Bagi UMKM digital lokal, ekosistem aplikasi yang mendukung juga merupakan batu loncatan untuk menjangkau pengguna dan bersaing di pasar. Akses yang lebih luas ke berbagai sistem operasi dan platform memungkinkan UMKM digital menjangkau lebih banyak pelanggan, termasuk ke pengguna lintas segmen di pasar regional dan global. Lebihnya lagi, hal ini dapat mendorong peningkatan standar kualitas produk digital.
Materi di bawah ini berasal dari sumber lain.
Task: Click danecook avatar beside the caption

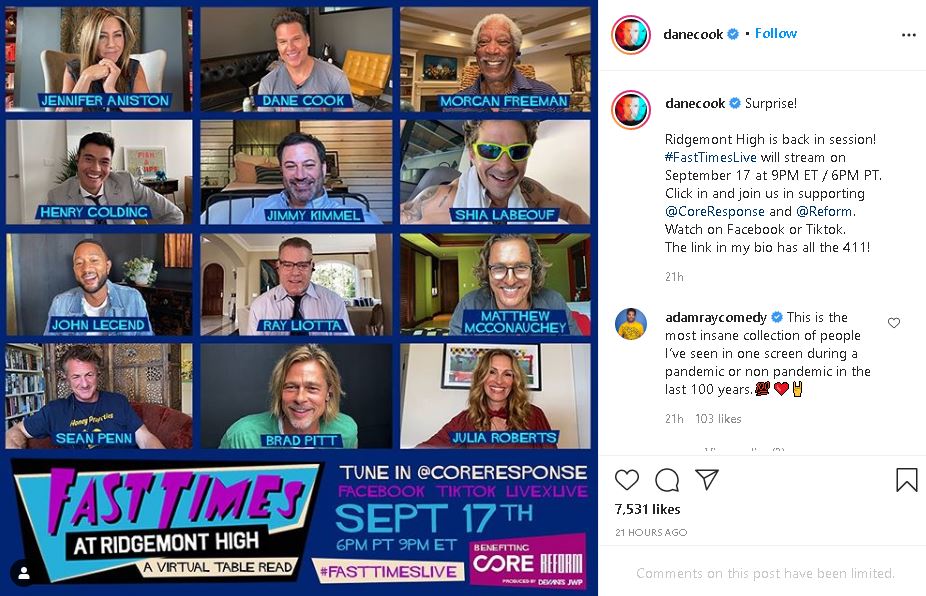Action: click(x=631, y=110)
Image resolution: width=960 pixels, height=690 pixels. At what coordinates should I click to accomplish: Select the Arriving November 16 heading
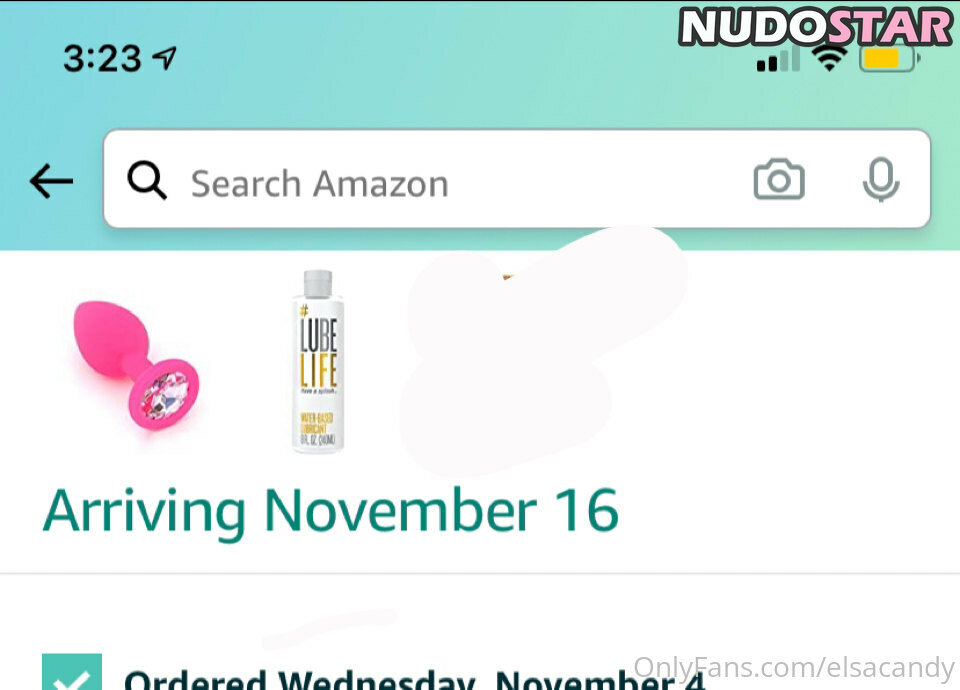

Dengan membangun ekosistem aplikasi yang inklusif dan mendukung, Indonesia dapat memaksimalkan manfaat digitalisasi, memperluas akses pasar, serta meningkatkan kontribusi terhadap PDB nasional.
Dari Visi ke Realisasi
Banyak UMKM digital di Indonesia yang berhasil berkembang berkat aplikasi digital yang dirancang khusus sesuai kebutuhan mereka. Untuk itu, dibutuhkan kolaborasi yang kuat dari berbagai pihak agar semakin banyak UMKM digital yang dapat berkontribusi terhadap pertumbuhan ekonomi digital di Indonesia.
Dukungan pemerintah sangat penting untuk memperkuat infrastruktur dan literasi digital, sekaligus menyeimbangkan daya saing bisnis digital dan perlindungan pengguna. Pemerintah juga perlu memastikan kebijakan benar-benar mendukung pengembangan aplikasi dan menjaga interoperabilitas sistem digital. Sebagai contoh, pemerintah dapat menerapkan hak portabilitas data secara efektif, sehingga pengguna bisa dengan mudah memindahkan data mereka dari satu layanan ke layanan lainnya dengan nyaman.
Selain itu, kerja sama yang erat antara pemerintah, sektor swasta, lembaga pendidikan, dan mitra internasional menjadi kunci dalam mendorong inovasi. Kolaborasi lintas sektor ini sebaiknya difokuskan untuk membantu UMKM agar lebih mudah mengadopsi dan memanfaatkan teknologi digital. Dengan begitu, transformasi digital di Indonesia bisa dirasakan secara merata oleh semua pelaku usaha.
Membangun ekosistem aplikasi yang mendukung merupakan langkah strategis dalam mendukung masa depan digital Indonesia. Dengan memprioritaskan interoperabilitas dan mengurangi hambatan ekosistem, Indonesia dapat membantu UMKM digital berkembang dan memaksimalkan potensinya.
Upaya ini dapat mendorong transformasi digital yang lebih luas dan inklusif, mempercepat inovasi, serta menciptakan pertumbuhan ekonomi yang lebih merata di seluruh lapisan masyarakat.
Dengan ekosistem aplikasi yang kuat, UMKM digital Indonesia bisa memanfaatkan peluang baru, memberdayakan komunitas, dan memperkuat posisi Indonesia sebagai salah satu ekonomi digital terdepan di Asia Tenggara.